**Exercise prompt:** Write out the text of the entries below as a JSON list of strings, one string per line, with blank lines omitted. Leave the pictures out of your answer.

**Supplied data:**
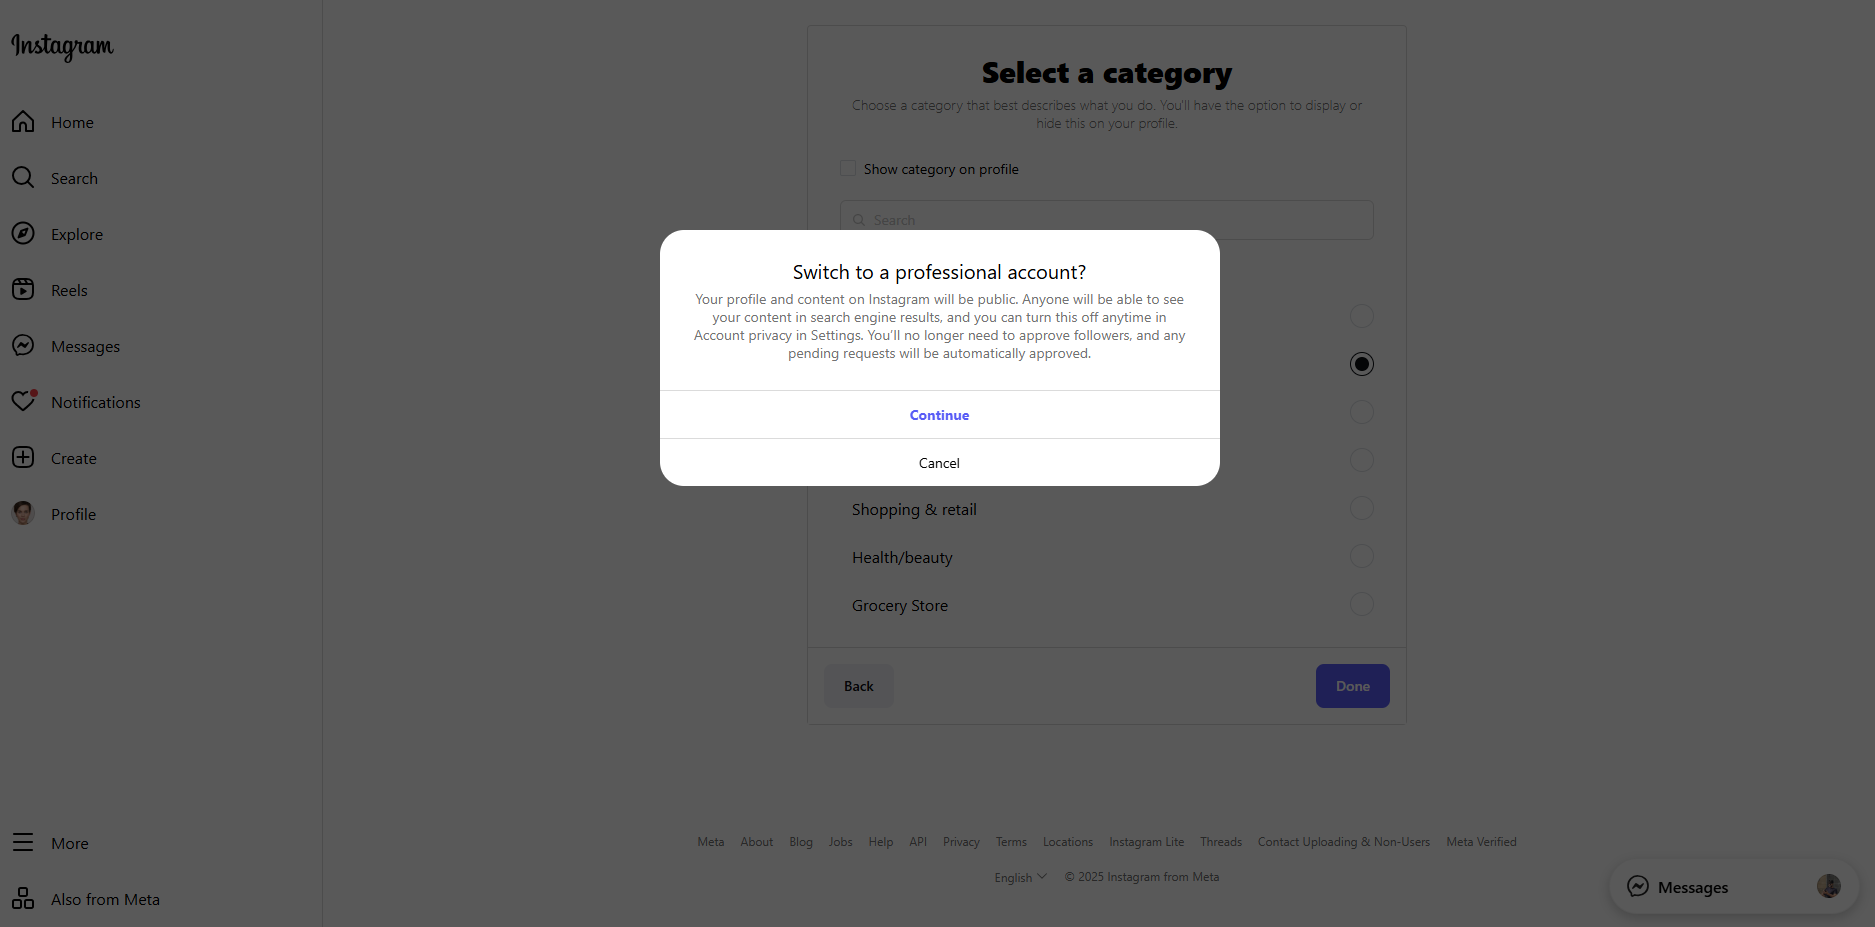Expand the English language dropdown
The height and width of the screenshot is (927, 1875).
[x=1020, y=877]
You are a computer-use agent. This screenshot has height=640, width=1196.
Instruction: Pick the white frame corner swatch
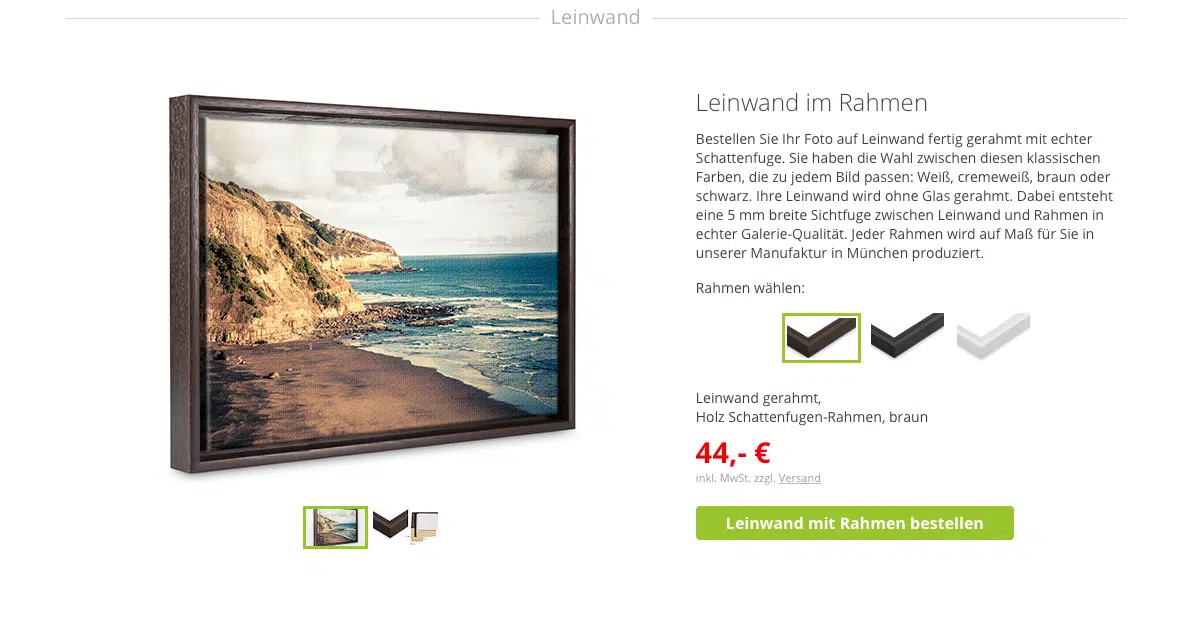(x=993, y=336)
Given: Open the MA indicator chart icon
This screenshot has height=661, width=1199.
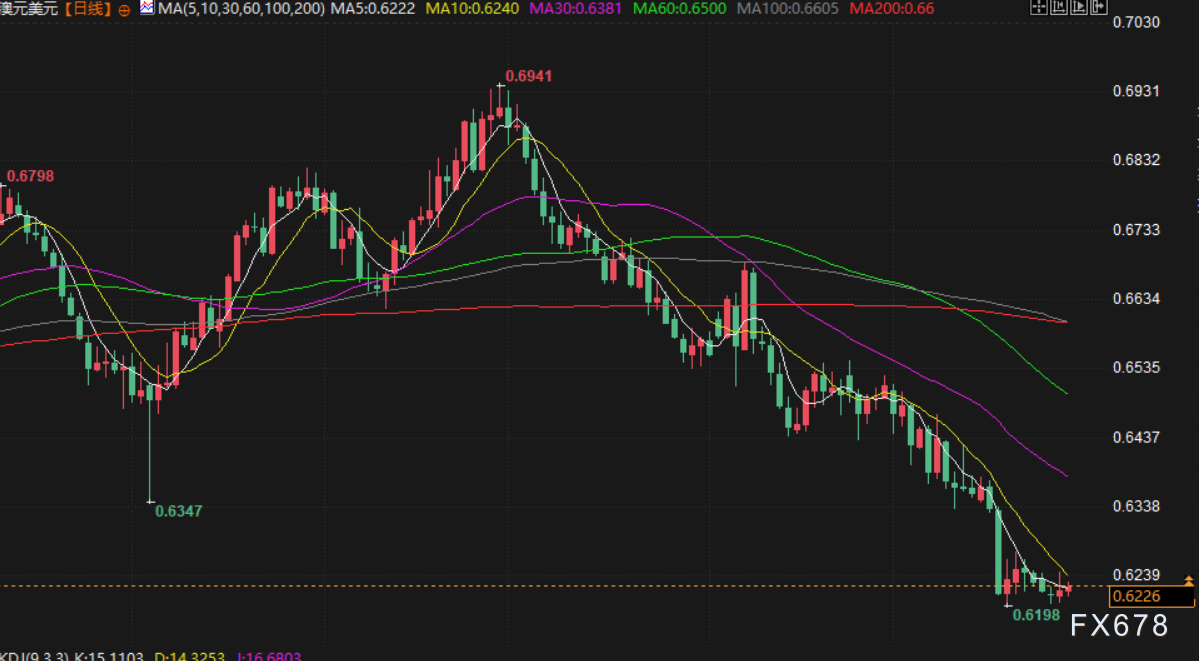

**Output for this exercise:**
[
  "Expand the English language dropdown",
  "The height and width of the screenshot is (927, 1875).",
  "[x=1020, y=877]",
  "You are a computer-use agent. This screenshot has height=640, width=1196.",
  "Instruction: Pick the white frame corner swatch",
  "(x=993, y=336)",
  "Given: Open the MA indicator chart icon",
  "This screenshot has height=661, width=1199."
]